--- Begin Selected text ---
Directory filter rules are defined with a closing / separator.

E.g. /directory/subdirectory/ is an rclone directory filter rule.

Rclone commands can use directory filter rules to determine whether they recurse into subdirectories. This potentially optimises access to a remote by avoiding listing unnecessary directories. Whether optimisation is desirable depends on the specific filter rules and source remote content.

Optimisation occurs if either:

  • A source remote does not support the rclone ListR primitive. local, sftp, Microsoft OneDrive and WebDav do not support ListR. Google Drive and most bucket type storage do. Full list

  • On other remotes, if the rclone command is not naturally recursive, provided it is not run with the --fast-list flag. ls, lsf -R and size are recursive but sync, copy and move are not.

  • Whenever the --disable ListR flag is applied to an rclone command.

Rclone commands imply directory filter rules from path/file filter rules. To view the directory filter rules rclone has implied for a command specify the --dump filters flag.

E.g. for an include rule

/a/*.jpg

Rclone implies the directory include rule

/a/

Directory filter rules specified in an rclone command can limit the scope of an rclone command but path/file filters still have to be specified.

E.g. rclone ls remote: --include /directory/ will not match any files. Because it is an --include option the --exclude ** rule is implied, and the \directory\ pattern serves only to optimise access to the remote by ignoring everything outside of that directory.
--- End Selected text ---
--- Begin Listed records ---
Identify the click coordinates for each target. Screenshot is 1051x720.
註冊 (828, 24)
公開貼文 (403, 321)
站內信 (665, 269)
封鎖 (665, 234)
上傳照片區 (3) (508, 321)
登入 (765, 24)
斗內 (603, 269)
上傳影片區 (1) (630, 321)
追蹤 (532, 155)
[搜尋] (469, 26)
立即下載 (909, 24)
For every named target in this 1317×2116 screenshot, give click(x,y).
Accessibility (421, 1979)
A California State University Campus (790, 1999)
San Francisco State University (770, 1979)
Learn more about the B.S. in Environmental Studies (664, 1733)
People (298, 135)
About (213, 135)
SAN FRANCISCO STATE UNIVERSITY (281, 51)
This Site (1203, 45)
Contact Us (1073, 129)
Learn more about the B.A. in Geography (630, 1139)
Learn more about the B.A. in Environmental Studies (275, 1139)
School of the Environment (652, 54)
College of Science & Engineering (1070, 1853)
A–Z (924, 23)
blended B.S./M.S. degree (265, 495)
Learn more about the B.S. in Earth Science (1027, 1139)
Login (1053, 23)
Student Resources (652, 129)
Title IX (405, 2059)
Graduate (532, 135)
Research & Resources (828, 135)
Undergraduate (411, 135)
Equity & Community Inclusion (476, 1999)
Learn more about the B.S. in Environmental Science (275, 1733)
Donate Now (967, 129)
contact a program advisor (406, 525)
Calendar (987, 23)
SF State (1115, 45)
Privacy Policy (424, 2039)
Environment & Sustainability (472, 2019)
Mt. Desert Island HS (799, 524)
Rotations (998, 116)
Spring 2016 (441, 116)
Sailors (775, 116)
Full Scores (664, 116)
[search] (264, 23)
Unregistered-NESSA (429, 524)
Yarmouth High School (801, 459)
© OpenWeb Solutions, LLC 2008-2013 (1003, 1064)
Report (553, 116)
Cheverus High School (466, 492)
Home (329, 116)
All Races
--- End Listed records ---
Required work: Extend the passage on rclone directory filter rules, picking up after its last sentence. The rows come from a different source than the passage on rclone directory filter rules.

Answer:
E.g. rclone ls remote: --filter-from filter-list.txt with a file filter-list.txt:

- /dir1/
- /dir2/
+ *.pdf
- **

All files in directories dir1 or dir2 or their subdirectories are completely excluded from the listing. Only files of suffix 'pdf in the root of remote: or its subdirectories are listed. The - ** rule prevents listing of any path/files not previously matched by the rules above.

Option exclude-if-present creates a directory exclude rule based on the presence of a file in a directory and takes precedence over other rclone directory filter rules.

--exclude - Exclude files matching pattern

Excludes path/file names from an rclone command based on a single exclude rule.

This flag can be repeated. See above for the order filter flags are processed in.

--exclude should not be used with --include, --include-from, --filter or --filter-from flags.

--exclude has no effect when combined with --files-from or --files-from-raw flags.

E.g. rclone ls remote: --exclude *.bak excludes all .bak files from listing.

E.g. rclone size remote: "--exclude /dir/**" returns the total size of all files on remote: excluding those in root directory dir and sub directories.

E.g. on Microsoft Windows rclone ls remote: --exclude "*\[{JP,KR,HK}\]*" lists the files in remote: with [JP] or [KR] or [HK] in their name. The single quotes prevent the shell from interpreting the \ characters. The \ characters escape the [ and ] so ran clone filter treats them literally rather than as a character-range. The { and } define an rclone pattern list. For other operating systems single quotes are required ie rclone ls remote: --exclude '*\[{JP,KR,HK}\]*'

--exclude-from - Read exclude patterns from file

Excludes path/file names from an rclone command based on rules in a named file. The file contains a list of remarks and pattern rules.

For an example exclude-file.txt:

# a sample exclude rule file
*.bak
file2.jpg

rclone ls remote: --exclude-from exclude-file.txt lists the files on remote: except those named file2.jpg or with a suffix .bak. That is equivalent to rclone ls remote: --exclude file2.jpg --exclude "*.bak".

This flag can be repeated. See above for the order filter flags are processed in.

The --exclude-from flag is useful where multiple exclude filter rules are applied to an rclone command.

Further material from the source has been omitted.